She gave me for my pains a world of sighs;
She swore, in faith ’twas strange, ’twas passing strange;
‘Twas pitiful. ’twas wondrous pitiful,
She wish’d she had not heard it, yet she wish’d
That heaven had made her such a man…
Othello Act 1, scene 3, 158–163
I’ve been thinking lately about the politics of passing.
In my case, passing means passing as a straight, cisgender woman. For most of my life, until the last year or so, I more or less passed as a straight, cisgender woman. Then I got all up in straight privilege’s grill and gayed myself up: bought hair clippers and used them; gave away my dresses and feminine-cut slacks and replaced them with collared shirts, ties, and straight-legged khakis; came out as gay and genderqueer; started talking to students on educational panels about queer identity and sexuality; got a girlfriend and walked around holding hands with her in public.
It’s rare now that anyone assumes I’m straight unless informed otherwise, and that’s the way I like it. It’s not always the easiest path, but we all make our choices about which battles to fight and which to avoid.
But passing is something that goes far deeper than how many people figure you’re gay when you walk into a room. Passing is about acting, thinking, speaking, behaving and believing in ways that accord certain privileges to some humans that other humans cannot (or choose not to) access.
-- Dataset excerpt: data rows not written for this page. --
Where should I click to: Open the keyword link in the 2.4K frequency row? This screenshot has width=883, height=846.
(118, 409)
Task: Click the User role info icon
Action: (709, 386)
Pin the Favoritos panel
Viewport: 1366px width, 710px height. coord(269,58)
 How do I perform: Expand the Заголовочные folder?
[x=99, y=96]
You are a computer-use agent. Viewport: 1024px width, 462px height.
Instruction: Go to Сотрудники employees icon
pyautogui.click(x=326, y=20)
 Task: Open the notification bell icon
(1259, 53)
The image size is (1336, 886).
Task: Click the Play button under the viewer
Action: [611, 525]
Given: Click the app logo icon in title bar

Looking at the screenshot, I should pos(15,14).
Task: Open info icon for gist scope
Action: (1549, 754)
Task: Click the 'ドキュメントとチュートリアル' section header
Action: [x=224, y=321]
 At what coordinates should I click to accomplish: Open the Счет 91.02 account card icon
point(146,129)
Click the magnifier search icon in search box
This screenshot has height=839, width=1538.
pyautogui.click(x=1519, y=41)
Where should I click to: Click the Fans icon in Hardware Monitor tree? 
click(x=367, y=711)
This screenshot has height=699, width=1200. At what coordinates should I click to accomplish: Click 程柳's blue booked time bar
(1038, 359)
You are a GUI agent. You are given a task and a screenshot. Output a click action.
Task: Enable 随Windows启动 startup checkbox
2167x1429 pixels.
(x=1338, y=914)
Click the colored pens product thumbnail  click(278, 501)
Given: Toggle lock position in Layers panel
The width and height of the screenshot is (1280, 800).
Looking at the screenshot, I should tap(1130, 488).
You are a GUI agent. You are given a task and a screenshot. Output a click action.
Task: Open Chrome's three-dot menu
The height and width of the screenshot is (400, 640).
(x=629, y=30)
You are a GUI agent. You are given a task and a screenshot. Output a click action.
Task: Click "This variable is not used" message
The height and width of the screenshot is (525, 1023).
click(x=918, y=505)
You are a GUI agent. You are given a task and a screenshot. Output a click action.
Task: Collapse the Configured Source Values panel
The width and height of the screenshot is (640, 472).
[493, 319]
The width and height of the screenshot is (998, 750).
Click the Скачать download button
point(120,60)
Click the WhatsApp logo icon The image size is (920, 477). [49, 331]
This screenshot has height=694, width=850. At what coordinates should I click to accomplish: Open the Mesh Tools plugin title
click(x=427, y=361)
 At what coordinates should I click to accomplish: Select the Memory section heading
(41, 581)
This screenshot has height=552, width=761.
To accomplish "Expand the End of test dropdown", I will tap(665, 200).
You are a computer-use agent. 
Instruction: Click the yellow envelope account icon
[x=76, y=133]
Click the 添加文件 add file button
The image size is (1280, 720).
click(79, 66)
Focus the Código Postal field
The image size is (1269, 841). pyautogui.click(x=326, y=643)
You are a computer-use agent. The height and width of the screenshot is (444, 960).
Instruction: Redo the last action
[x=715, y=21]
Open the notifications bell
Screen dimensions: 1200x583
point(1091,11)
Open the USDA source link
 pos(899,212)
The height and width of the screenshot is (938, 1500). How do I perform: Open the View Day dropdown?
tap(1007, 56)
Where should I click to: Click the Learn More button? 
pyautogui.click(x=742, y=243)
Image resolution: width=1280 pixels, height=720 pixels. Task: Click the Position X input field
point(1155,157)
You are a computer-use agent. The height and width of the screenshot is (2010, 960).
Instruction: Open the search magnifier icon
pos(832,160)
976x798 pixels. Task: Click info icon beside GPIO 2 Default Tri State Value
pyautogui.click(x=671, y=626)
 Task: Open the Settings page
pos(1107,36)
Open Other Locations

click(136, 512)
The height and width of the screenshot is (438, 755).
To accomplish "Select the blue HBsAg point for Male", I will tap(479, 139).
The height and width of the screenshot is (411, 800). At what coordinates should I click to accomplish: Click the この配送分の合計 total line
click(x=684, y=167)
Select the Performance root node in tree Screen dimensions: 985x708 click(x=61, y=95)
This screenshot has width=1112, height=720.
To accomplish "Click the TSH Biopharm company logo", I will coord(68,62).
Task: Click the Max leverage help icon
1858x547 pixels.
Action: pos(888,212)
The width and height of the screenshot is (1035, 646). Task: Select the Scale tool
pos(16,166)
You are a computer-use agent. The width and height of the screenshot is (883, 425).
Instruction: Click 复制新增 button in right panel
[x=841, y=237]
Looking straight may get you in the door, but straight privilege is granted to those who continue to act non-queer upon further investigation.
I started thinking about this issue during a blog exchange I had back in March with danah boyd about a distinct lack of queer studies-focused panels at this year’s Digital Media and Learning conference, and I’ve returned to it recently because of a class I’m taking called Critical Perspectives on Whiteness. The class focuses on Whiteness as a cluster of thoughts, beliefs, actions, and attitudes that confer unearned privilege to those who embody that cluster of behaviors and withholds privilege from those who do not. One of the first readings for the course was Peggy McIntosh’s “White privilege: Unpacking the invisible knapsack” (.pdf), in which McIntosh writes of her own conditioned obliviousness to her privilege as a white person:
In my class and place, I did not see myself as a racist because I was taught to recognize racism only in individual acts of meanness by members of my group, never in the invisible systems conferring unsought racial dominance on my group from birth.
Disapproving of the systems won’t be enough to change them. I was taught to think that racism could end if white individuals changed their attitudes. (But) a “white” skin in the United States opens many doors for whites whether or not we approve of the way dominance has been conferred on us. Individual acts can palliate, but cannot end, these problems.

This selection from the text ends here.